(Records contained in a dataset)
________
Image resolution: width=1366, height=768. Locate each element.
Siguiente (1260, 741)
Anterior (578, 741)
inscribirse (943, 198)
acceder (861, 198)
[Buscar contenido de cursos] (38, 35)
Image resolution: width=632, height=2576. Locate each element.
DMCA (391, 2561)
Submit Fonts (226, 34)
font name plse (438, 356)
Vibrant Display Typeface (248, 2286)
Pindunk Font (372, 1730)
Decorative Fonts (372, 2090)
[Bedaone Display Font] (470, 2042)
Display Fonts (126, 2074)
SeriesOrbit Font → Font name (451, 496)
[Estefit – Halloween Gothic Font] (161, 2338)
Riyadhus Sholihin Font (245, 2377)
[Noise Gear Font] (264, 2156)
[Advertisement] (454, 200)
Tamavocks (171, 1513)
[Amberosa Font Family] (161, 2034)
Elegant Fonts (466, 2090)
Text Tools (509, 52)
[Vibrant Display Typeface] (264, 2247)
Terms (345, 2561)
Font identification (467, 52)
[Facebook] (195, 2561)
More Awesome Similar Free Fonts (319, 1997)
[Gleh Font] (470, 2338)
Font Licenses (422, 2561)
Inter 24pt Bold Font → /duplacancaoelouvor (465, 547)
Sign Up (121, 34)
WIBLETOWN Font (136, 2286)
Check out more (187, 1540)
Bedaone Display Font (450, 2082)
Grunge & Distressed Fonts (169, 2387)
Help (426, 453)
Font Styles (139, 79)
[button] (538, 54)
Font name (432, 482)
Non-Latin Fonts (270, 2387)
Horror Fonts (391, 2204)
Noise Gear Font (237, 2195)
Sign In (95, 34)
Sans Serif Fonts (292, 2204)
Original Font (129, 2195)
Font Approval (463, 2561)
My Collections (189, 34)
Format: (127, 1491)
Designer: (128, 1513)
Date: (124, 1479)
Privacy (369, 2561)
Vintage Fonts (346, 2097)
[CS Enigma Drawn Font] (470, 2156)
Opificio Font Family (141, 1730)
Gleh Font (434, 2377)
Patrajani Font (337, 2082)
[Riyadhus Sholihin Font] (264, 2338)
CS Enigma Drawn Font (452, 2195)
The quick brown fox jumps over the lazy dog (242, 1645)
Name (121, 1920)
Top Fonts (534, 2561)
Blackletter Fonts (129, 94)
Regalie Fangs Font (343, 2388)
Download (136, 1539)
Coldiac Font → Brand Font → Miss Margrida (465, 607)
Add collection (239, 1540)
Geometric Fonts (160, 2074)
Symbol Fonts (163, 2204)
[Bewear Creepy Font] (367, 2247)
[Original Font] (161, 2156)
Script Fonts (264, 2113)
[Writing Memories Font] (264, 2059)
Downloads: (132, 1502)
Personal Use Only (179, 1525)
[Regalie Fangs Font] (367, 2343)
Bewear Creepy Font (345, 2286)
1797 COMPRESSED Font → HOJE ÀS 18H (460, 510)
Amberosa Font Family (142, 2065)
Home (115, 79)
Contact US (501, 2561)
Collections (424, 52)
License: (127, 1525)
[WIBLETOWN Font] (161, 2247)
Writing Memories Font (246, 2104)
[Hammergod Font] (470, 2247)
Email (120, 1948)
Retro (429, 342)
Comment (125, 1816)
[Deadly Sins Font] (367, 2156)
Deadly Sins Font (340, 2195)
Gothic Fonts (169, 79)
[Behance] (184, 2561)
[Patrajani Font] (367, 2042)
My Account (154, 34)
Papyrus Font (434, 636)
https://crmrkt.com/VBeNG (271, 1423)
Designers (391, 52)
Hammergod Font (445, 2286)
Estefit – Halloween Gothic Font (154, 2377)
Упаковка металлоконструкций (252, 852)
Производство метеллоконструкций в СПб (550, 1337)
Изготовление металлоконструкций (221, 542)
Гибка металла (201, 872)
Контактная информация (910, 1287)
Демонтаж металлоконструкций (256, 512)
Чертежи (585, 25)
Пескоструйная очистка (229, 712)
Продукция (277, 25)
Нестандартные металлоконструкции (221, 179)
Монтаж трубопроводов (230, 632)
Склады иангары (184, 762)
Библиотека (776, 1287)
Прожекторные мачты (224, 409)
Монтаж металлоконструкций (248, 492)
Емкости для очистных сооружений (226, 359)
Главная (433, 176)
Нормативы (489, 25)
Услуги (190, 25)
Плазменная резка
________
Repeat exactly, and only, the lines from the line containing "[Hammergod Font] (470, 2247)" through the last line of the records above, both included.

[Hammergod Font] (470, 2247)
Email (120, 1948)
Retro (429, 342)
Comment (125, 1816)
[Deadly Sins Font] (367, 2156)
Deadly Sins Font (340, 2195)
Gothic Fonts (169, 79)
[Behance] (184, 2561)
[Patrajani Font] (367, 2042)
My Account (154, 34)
Papyrus Font (434, 636)
https://crmrkt.com/VBeNG (271, 1423)
Designers (391, 52)
Hammergod Font (445, 2286)
Estefit – Halloween Gothic Font (154, 2377)
Упаковка металлоконструкций (252, 852)
Производство метеллоконструкций в СПб (550, 1337)
Изготовление металлоконструкций (221, 542)
Гибка металла (201, 872)
Контактная информация (910, 1287)
Демонтаж металлоконструкций (256, 512)
Чертежи (585, 25)
Пескоструйная очистка (229, 712)
Продукция (277, 25)
Нестандартные металлоконструкции (221, 179)
Монтаж трубопроводов (230, 632)
Склады иангары (184, 762)
Библиотека (776, 1287)
Прожекторные мачты (224, 409)
Монтаж металлоконструкций (248, 492)
Емкости для очистных сооружений (226, 359)
Главная (433, 176)
Нормативы (489, 25)
Услуги (190, 25)
Плазменная резка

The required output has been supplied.